True Italy Stories - Out of Gas in Puglia (Part 2)

Welcome followers of Bliss. This is a multi-part series as a test pilot for my upcoming book on Italy travel and life in the boot. I thought this an appropriate final series before our departure to Italy on Monday; where we will be researching the rest of the book. Enjoy!

“Meglio non avere una storia che averne una noiosa.”

Better to have no story than to have a boring one – From the label of a bottle of Castello, a Friulian beer

As our blood sugars depleted while we meandered the fleeting shade of Lecce’s not so grand avenues near the station, I knew I could count on a secret weapon to get this birthday celebration started properly and assuage the demise of our collective spirits. My weapon of choice was; the Pasticiotto! This absolutely compelling oval of shortbread filled with pastry cream is essential to any nutritious Leccese breakfast and I was certain that each participant in this day of honor would be well served by ingesting one of these bad boys and washing it down with some of the killer locally roasted Quarta Caffe.

We sat down at the famous Avino Caffe looking out over the expanse of Piazza Sant’Oronzo (one of the largest Piazzas in Southern Italy) with the ancient 2nd century Roman amphitheater to our left and the latest billboard-sized fashion ad to our right, I felt immediately at home and at the same time had that all too familiar inquisitive feeling of: how did the object on my left lead to the object on my right?

The temperature was now starting to climb quickly and as we crushed down our pastries followed by a béchamel bomb called a Rustico and we were off and running to get our Baroque on!

TASK TO COMPLETE
Carry on the Puglia travel story from its final sentence, keeping the same voice.

Material for pointing to words and elements:
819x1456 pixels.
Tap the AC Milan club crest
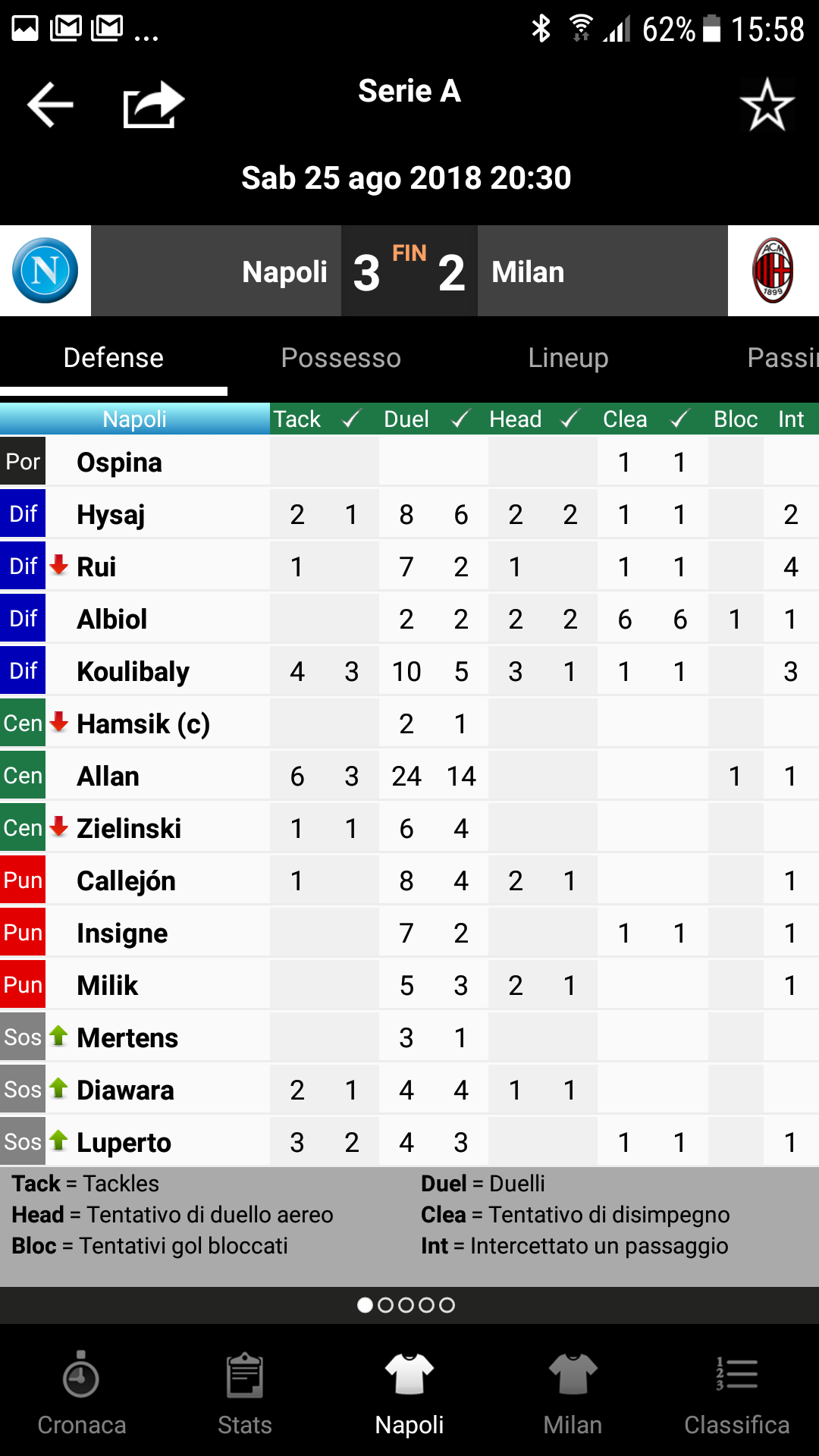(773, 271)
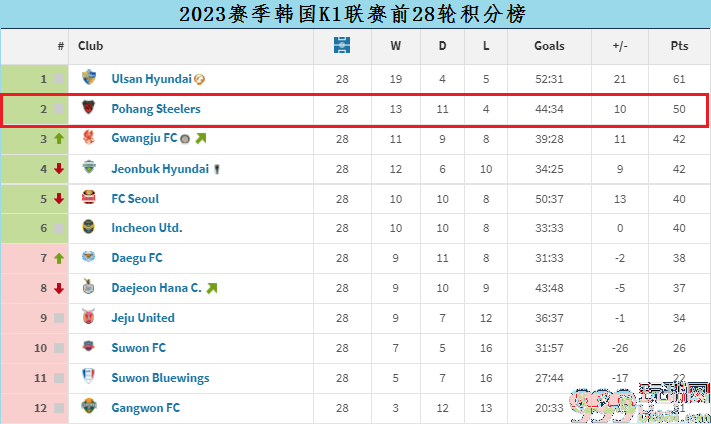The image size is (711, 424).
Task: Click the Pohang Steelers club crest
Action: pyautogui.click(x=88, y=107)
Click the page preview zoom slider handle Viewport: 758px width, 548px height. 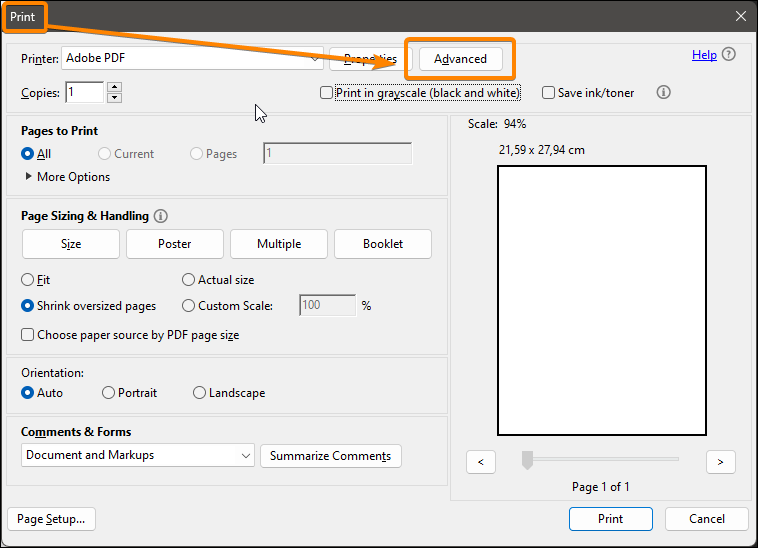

TASK RESPONSE
Of course we polished off 1.5 liters of water in the first hour of walking and Juliet and I hammered down a second Quarta Caffe as we proceeded to attack each sight in Lecce with renewed vigor all the while ducking the sun and staying close to the shadows cast by buildings, ancient walls, gelaterie, and very large tourists.

At one point, in the famous Piazza Duomo, which had been recently uncovered from restoration, we had less than 30 square meters of shade and the remaining ocean of a piazza was bathed in Sahara-like sun. We had no choice but to run for cover! Cameras, water bottles, and books all trailed behind us as we fled to avoid scorching our non-Pugliese hides.

The rewards of shade on this day kept the hangovers at bay and after about 2 full hours of this dance our appetites began to return and the real reason for today’s excursion, the truth behind the early morning jog, the noisy nosy train ride, and the satanic sunshine was close at hand. It was now that the real promise of today could finally be realized. We were on our way to one of the culinary gems of Southern Italy, Ristorante Alle due Corti.

As we rounded the corner to the restaurant with our faces shaded from the violent sun and road crews ripping through 8 inches of concrete and cobblestone I was afraid my hopes of feeding this birthday bunch would soon be dashed on the rocks like my beloved polpo alla griglia (olive wood grilled octopus made from fresh 8-leggers that have been bludgeoned upon the rocks to be tenderized after being caught).

Nevertheless, as the dust was beginning to blur the map on the iPhone we saw the cheesy rose embossed sign of the world's first restaurant with a Unesco Heritage cook. That's right, the Mamma making the goods in this joint is certified legit' and her food is a joyous ride over comfort and satisfaction.

Inside, the AC was just at that 75 degree level that creates boat loads of sweat on hot bodies, and the two guys in this group were hot with temperature and in need of a sink. My wife quickly reminded me that I knocked the holy hell out of my head the last time I was here on the 6'2" entrance to the restroom and so keeping my 9th concussion in mind I ducked into the restroom for a wash and a glance down at the toilet I should have needed after 2 coffees and 2 waters, but didn't , as I was already at negative hydration long before I reached the charmingly short little pee room.

I managed to keep my head from being severed as I strolled refreshed from the bagno and gazed about at the standard-issue wood tables with Grandma's antiques on the wall. The Italian restaurant is not often a bastion of feng shui and this place was no exception. Tables are all close together to make for better eavesdropping and to allow two servers to manage more guests than 5 waiters would in the states.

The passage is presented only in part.